L'entreprise a proposé de construire une nouvelle camionnette électrique pour sauver l'usine de Détroit-Hamtramck et de construire une usine de batteries de véhicules électriques à Lordstown ou dans les environs, là où GM ferme une usine d'assemblage. L'usine de batteries emploierait beaucoup moins de travailleurs et paierait de plus faibles salaires que l'usine d'assemblage.

Cet accord servira désormais de modèle aux discussions avec les concurrents de GM, Ford et Fiat Chrysler. Habituellement, les principales dispositions sont appliquées aux deux autres constructeurs automobiles et couvrent environ 140 000 travailleurs de l'industrie partout au pays.

Un accord coûteux

L'accord a coûté des milliers de dollars aux travailleurs, et les analystes estiment que GM a perdu environ 2 milliards de dollars américains (2,64 milliards de dollars canadiens) en raison de la grève d'un mois. On ne sait pas si GM sera en mesure de compenser une partie de la production perdue en augmentant la vitesse de la chaîne d'assemblage ou en payant des heures supplémentaires aux travailleurs. De nombreux concessionnaires GM ont indiqué avoir encore de solides stocks de véhicules, malgré la grève.

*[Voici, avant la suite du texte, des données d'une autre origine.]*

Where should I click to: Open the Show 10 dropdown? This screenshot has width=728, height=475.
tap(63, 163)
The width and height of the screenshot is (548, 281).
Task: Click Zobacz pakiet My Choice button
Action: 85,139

Si tous les comités approuvent l'accord, il faudra probablement plusieurs jours à GM pour que ses usines redémarrent.

Les négociations entre GM et le syndicat surviennent alors que l'industrie automobile américaine fait face à une certaine incertitude. Soutenues par la plus longue expansion économique de l'histoire américaine, les ventes d'automobiles semblent avoir atteint un sommet et vont maintenant dans la direction opposée. GM et d'autres constructeurs ont également du mal à passer aux véhicules électriques et autonomes.

Les négociateurs syndicaux ont recommandé l'entente de principe au conseil exécutif international d'UAW, qui votera à son tour sur l'accord. Les dirigeants syndicaux des usines du pays se rendront à Détroit pour un vote jeudi. Les premiers travailleurs pourraient rentrer au travail par la suite.

La grève a entraîné la fermeture de 33 usines de fabrication GM dans neuf États américains. Il s'agissait de la première grève nationale organisée par le syndicat depuis un arrêt de travail de deux jours en 2007, qui avait eu peu de répercussions sur le constructeur automobile.